I must admit, I didn’t know much about Linderhof Palace before I went there. It was not on my list of must-see castles, and although it was one of King Ludwig II’s castles, I had heard more about Chiemsee, Hohenschwangau and Neuschwanstein. Linderhof Palace was a mystery.
From the carpark, it is a short walk up to a cluster of buildings where you can buy tickets, food, drink and access the amenities. Following the path further, you enter Linderhof Schlosspark, and pass streams of gushing water, and an idyllic lake complete with King Ludwig’s beloved swans paddling gently on the water.

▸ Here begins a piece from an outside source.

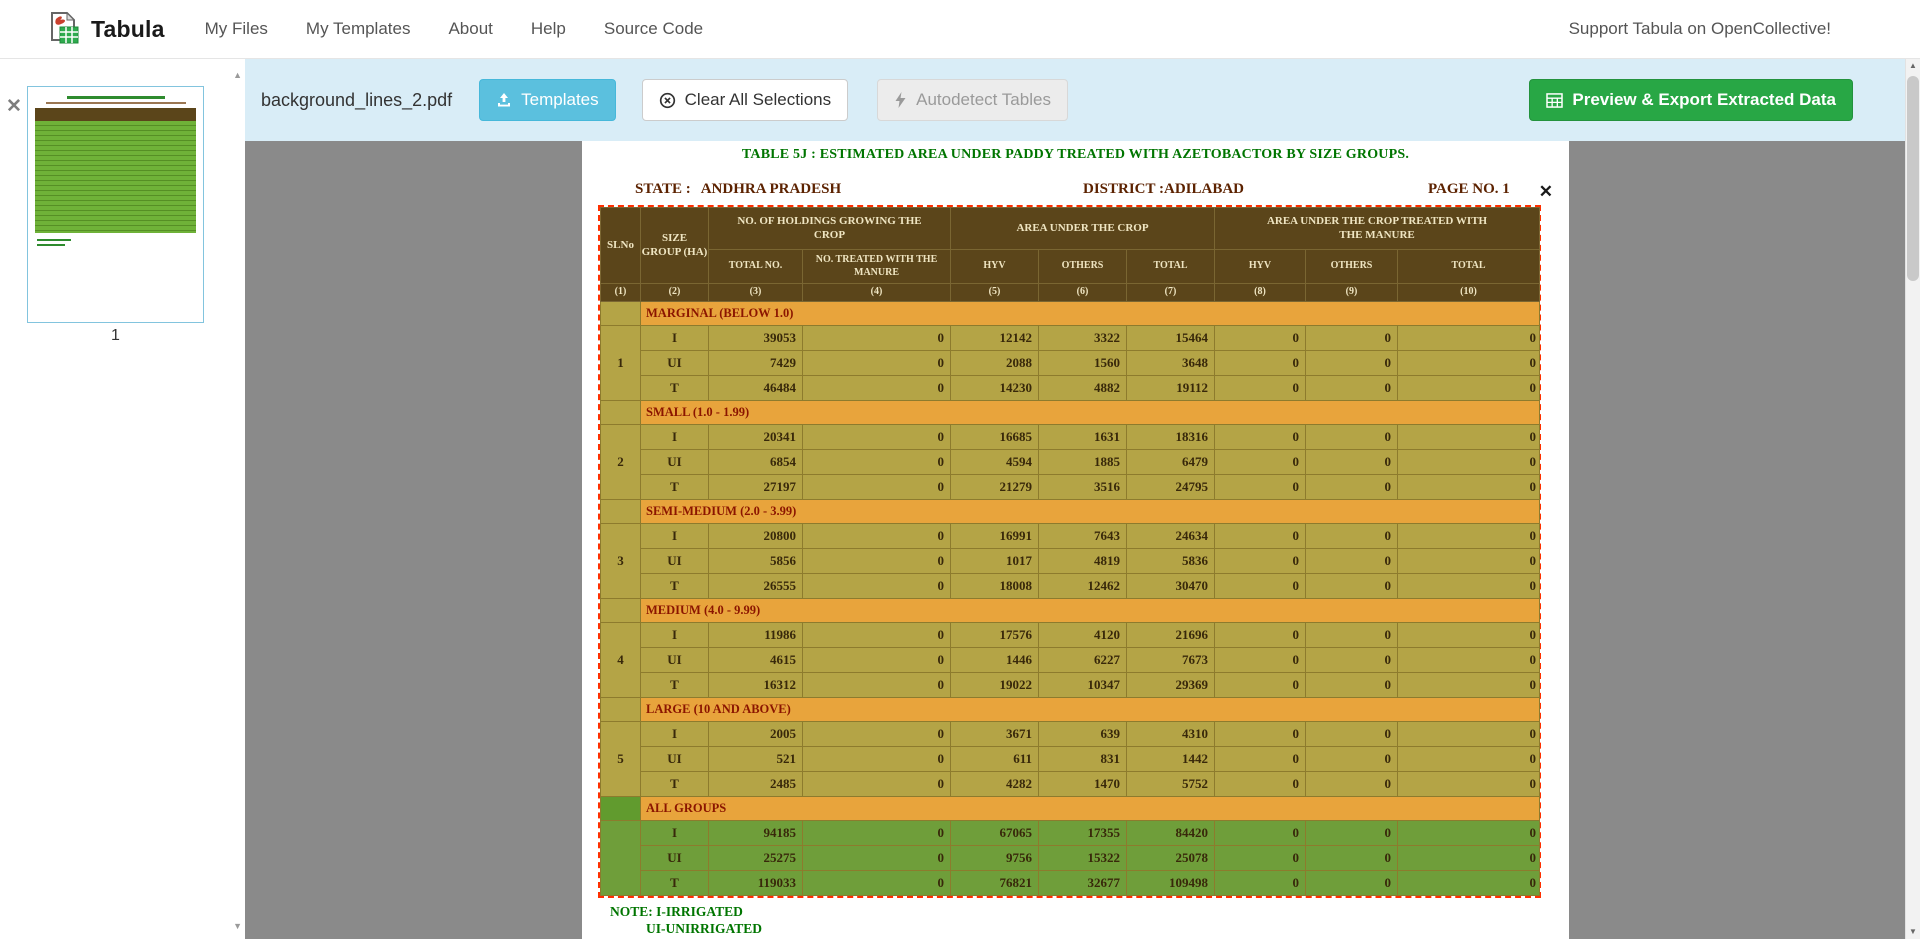 Image resolution: width=1920 pixels, height=939 pixels. What do you see at coordinates (116, 103) in the screenshot?
I see `thumb-meta-line` at bounding box center [116, 103].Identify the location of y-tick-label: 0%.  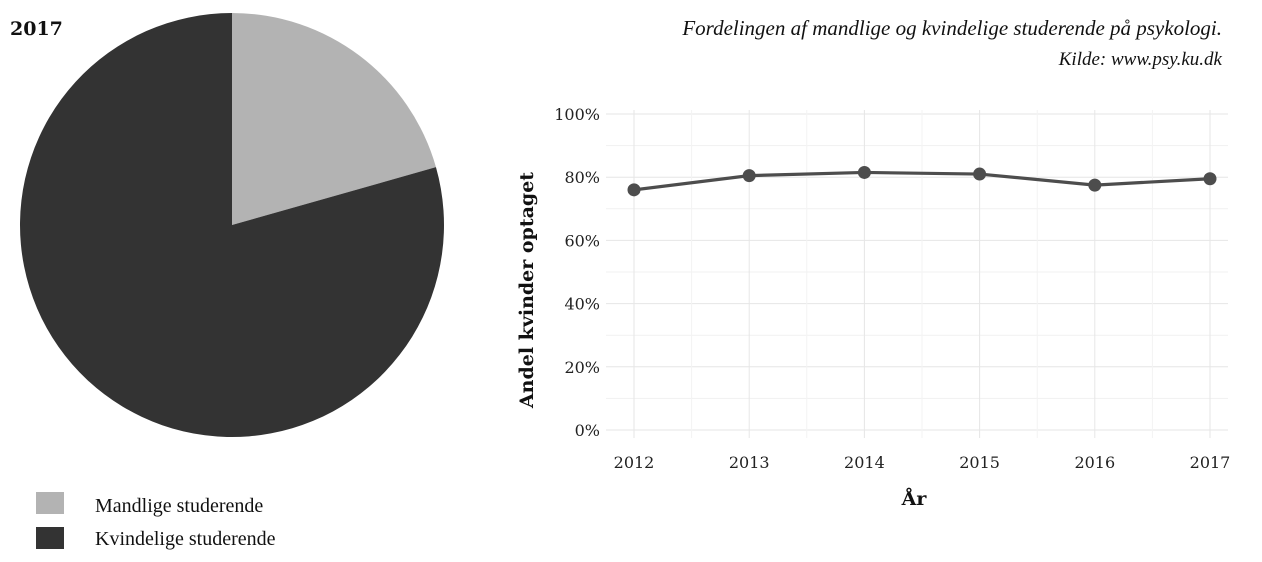
(588, 430).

Schloss Linderhof is not a sprawling castle. It looks quite square and compact from the outside, and was not what I was expecting at all. But the palace itself is beautiful – the decorative balustrades and the carving on the stones make it different from Ludwig’s other castles. It is less imposing and majestic than Neuschwanstein and Chiemsee – until you get inside.
The guided tour takes in the upper storey of the palace. The first upstairs room we were shown into was the music room, followed by an antechamber, Ludwig’s bedroom/study, and finally a room which seemed like it was lined with mirrors – a trick to make the room look bigger.
The gardens were beautiful, filled with fountains, manicured lawns and plants, and gilded sculptures. Unfortunately we didn’t have enough time to fully explore the gardens and the rest of the grounds surrounding Linderhof. It was a shame – they seemed to stretch on forever from both the front and the back of the palace.
I would have loved to stay longer and explore the gardens of Linderhof Palace, and especially to see the famous grotto. Maybe next time?
What you need to know:
Schloss Linderhof is in the mountains of Bavaria, Germany, near the town of Ettal.
The easiest ways of getting to Schloss Linderhof is by car or with a coach group. See the official website for directions.
You can only see the inside of Schloss Linderhof as part of a guided tour. Tickets for the guided tours can be purchased onsite. Check out the official website for information on tours, prices and opening times.
Photos are not permitted inside Schloss Linderhof.